You will all change over time, some more than others. They may come back to you, or you may realize you are so glad to never see them again. You may not even remember them. The thing is, we are not the same person we used to be years ago. I would not be friends today with many people I used to play with. I am friends today with many people I never would have gone near as a kid.

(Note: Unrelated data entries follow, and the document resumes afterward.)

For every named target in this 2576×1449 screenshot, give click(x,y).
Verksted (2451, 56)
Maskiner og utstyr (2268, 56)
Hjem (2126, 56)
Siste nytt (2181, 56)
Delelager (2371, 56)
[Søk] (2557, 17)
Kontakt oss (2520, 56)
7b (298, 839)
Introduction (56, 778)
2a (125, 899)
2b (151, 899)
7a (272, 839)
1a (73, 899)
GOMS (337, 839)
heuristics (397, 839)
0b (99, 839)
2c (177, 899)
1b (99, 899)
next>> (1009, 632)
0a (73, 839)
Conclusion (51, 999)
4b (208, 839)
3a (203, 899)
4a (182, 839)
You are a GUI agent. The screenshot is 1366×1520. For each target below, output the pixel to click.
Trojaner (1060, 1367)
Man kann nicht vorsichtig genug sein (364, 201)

Lastly, one thing I wildly endorse is to be yourself. Dance even if there is no music. Sing when everyone is paralyzed with fear to speak. Do what you want to do, not what everyone else is doing. The result is that you will love life more, enjoy your days, love yourself. Those who make friends with you will truly like you for YOU, as opposed to a mannequin version of yourself who only knows how to follow the trends and listen to the popular music.

I care deeply for you, drummer girl, because I see so much of my troubled former self in you. Know that I don't have the answers to everything, but I have found personal happiness, and that is what I wish for you.